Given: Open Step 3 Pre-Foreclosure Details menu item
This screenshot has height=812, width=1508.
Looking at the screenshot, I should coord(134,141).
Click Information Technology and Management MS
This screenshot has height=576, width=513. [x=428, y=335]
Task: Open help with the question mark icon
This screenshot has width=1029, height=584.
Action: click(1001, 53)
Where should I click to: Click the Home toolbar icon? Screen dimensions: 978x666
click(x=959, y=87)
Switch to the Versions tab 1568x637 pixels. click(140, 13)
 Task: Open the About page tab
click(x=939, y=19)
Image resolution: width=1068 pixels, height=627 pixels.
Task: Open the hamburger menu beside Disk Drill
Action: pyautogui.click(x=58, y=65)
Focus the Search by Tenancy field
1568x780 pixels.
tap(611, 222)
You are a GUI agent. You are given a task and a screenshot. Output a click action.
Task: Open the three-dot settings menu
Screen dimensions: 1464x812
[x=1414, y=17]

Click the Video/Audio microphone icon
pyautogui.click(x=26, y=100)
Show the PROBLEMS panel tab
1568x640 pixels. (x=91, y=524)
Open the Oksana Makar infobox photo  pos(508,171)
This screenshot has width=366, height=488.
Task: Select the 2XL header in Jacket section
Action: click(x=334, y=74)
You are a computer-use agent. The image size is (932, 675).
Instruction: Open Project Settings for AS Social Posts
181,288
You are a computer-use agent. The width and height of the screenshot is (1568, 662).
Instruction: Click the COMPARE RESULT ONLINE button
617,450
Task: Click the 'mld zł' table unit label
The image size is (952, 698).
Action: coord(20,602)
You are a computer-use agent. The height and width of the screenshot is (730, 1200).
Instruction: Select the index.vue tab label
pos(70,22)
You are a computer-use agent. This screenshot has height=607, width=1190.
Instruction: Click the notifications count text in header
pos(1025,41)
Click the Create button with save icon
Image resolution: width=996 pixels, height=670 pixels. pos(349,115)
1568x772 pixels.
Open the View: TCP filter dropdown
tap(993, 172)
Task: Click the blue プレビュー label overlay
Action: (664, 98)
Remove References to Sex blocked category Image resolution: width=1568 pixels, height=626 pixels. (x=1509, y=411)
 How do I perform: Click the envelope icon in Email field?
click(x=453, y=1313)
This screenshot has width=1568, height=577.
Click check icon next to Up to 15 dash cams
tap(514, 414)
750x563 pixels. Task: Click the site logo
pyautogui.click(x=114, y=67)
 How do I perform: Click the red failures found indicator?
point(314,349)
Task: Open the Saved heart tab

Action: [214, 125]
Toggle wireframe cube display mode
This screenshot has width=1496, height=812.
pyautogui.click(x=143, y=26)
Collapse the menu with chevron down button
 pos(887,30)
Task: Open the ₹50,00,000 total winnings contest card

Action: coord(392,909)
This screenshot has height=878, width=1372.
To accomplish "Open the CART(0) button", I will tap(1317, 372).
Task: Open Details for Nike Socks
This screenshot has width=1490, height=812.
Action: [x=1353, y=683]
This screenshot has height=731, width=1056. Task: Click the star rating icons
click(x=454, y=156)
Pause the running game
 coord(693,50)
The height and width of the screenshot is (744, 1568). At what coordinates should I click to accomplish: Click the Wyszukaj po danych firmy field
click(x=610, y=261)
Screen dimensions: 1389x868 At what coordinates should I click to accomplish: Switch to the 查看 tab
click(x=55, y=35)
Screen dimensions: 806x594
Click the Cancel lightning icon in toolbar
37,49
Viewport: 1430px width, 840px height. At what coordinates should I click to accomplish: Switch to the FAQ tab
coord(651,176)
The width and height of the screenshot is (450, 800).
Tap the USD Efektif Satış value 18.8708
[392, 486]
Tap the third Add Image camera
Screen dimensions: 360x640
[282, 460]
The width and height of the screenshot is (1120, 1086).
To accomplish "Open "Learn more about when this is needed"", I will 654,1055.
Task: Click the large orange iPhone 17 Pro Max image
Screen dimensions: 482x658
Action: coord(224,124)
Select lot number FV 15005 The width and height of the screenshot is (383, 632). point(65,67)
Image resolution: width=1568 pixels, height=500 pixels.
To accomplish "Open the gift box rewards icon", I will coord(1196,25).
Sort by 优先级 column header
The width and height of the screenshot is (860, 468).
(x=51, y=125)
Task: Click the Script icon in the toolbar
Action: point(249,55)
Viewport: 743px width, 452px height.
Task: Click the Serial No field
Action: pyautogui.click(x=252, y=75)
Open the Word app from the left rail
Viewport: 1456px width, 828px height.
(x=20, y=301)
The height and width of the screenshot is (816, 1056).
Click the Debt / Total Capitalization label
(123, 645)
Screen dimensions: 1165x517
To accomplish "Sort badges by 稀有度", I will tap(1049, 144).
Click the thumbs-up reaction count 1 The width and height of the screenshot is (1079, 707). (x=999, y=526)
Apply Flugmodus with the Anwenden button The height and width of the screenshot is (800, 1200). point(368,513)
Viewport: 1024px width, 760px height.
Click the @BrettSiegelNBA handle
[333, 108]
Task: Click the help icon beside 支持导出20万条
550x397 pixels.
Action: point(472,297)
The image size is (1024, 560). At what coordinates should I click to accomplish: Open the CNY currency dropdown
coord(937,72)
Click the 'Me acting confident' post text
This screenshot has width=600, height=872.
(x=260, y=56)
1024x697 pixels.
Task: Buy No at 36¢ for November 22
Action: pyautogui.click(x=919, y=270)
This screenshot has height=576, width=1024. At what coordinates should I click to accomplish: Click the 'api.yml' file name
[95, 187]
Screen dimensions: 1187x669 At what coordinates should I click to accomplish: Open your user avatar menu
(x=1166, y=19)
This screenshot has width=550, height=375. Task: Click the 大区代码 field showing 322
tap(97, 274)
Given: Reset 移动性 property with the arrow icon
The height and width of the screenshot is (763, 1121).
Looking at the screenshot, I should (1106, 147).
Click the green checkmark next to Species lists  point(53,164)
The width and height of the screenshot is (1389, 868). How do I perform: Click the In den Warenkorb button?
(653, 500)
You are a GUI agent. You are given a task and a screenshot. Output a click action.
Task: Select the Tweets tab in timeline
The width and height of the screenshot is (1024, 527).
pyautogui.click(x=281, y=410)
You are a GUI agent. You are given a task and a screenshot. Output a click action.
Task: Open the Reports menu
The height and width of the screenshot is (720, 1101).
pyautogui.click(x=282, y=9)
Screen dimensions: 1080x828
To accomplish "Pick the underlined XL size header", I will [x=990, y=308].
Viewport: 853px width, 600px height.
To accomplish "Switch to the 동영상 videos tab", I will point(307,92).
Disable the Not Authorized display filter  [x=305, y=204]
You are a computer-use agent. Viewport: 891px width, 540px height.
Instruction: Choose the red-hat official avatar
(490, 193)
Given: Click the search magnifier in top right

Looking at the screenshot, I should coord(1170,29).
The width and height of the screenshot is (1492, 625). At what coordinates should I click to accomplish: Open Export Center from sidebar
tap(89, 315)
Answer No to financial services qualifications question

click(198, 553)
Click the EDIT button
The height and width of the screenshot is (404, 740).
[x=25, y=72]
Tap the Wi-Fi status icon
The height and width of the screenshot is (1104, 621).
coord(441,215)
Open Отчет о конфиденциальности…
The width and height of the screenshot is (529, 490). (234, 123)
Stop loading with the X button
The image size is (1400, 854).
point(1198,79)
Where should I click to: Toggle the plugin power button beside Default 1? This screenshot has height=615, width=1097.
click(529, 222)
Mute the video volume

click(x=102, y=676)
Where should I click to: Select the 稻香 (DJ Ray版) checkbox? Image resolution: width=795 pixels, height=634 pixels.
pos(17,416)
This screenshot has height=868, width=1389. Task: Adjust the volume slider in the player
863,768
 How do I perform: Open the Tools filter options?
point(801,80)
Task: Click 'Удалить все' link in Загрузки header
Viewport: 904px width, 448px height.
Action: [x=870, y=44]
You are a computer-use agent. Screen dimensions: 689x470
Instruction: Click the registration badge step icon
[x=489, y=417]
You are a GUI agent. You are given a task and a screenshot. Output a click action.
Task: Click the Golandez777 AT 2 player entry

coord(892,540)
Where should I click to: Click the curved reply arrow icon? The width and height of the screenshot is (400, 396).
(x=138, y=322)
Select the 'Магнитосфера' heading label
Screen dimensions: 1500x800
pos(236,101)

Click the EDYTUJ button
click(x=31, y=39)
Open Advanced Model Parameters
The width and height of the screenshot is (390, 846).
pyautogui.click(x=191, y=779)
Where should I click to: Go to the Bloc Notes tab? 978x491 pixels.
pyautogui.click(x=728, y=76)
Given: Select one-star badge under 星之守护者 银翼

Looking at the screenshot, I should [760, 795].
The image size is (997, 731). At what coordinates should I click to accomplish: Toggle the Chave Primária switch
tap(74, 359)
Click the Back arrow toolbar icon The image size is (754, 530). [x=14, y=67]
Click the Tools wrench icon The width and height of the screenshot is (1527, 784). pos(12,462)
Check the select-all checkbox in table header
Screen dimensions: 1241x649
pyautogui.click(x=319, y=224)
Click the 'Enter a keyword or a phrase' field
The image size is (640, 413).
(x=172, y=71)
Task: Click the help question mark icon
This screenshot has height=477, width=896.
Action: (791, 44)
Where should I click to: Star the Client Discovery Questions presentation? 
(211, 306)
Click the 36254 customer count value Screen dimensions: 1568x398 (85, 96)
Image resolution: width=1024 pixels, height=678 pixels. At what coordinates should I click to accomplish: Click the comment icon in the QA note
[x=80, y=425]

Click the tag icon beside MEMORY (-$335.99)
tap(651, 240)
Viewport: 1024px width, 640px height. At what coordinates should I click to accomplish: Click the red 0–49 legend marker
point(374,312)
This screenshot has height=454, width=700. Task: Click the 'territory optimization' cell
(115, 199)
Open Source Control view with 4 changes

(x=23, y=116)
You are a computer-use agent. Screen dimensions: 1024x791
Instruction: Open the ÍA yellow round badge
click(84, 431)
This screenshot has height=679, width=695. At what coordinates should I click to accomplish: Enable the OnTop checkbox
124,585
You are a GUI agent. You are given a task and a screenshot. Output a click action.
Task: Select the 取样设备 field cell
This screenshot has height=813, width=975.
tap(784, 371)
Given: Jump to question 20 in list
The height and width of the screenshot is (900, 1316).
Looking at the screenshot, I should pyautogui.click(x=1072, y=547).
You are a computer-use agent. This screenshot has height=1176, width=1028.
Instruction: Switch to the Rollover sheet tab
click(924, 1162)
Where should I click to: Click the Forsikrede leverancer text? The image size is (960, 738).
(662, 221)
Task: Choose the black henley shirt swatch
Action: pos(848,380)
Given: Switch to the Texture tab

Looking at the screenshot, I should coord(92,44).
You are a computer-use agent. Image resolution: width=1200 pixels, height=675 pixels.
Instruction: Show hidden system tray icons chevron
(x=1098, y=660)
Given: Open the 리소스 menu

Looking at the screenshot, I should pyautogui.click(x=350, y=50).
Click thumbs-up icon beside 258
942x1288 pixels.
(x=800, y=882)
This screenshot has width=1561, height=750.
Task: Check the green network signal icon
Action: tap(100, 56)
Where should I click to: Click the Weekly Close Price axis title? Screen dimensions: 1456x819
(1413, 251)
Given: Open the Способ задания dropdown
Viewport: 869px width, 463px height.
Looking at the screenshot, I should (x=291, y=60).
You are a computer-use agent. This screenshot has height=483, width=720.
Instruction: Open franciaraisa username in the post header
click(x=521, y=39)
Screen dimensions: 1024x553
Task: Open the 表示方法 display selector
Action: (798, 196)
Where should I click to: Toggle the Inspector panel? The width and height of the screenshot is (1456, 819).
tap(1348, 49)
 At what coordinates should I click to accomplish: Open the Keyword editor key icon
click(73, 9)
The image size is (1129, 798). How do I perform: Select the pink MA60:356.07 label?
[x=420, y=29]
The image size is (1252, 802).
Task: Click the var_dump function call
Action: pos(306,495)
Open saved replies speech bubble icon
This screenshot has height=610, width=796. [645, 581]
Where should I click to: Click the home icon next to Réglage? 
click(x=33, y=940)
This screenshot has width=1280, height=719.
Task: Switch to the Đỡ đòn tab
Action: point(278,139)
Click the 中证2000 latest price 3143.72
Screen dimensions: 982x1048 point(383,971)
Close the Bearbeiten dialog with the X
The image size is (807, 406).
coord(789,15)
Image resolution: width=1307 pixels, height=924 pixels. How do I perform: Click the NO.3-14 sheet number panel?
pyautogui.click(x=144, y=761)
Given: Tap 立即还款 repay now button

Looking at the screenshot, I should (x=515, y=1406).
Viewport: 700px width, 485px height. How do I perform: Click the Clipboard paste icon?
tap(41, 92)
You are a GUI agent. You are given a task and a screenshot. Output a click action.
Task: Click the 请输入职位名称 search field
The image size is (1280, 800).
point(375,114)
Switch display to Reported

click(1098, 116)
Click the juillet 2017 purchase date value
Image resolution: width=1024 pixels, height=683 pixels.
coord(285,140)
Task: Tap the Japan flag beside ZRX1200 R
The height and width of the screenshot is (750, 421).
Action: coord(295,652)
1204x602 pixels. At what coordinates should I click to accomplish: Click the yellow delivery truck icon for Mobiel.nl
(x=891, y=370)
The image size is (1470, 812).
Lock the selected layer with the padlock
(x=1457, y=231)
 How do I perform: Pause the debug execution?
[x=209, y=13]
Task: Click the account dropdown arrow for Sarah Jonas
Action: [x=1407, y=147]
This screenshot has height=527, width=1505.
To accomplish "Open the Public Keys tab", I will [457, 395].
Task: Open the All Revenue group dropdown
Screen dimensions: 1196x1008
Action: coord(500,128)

──────────────────────────────

GIVEN EXERCISE:
Update the records from the line containing "Collapse the menu with chevron down button" through the line containing "will tap(1317, 372)." so that "contest card" reads "contest tile", leaving everything else unchanged. Give back only those lines.

RESPONSE:
Collapse the menu with chevron down button
 pos(887,30)
Task: Open the ₹50,00,000 total winnings contest tile

Action: coord(392,909)
This screenshot has height=878, width=1372.
To accomplish "Open the CART(0) button", I will tap(1317, 372).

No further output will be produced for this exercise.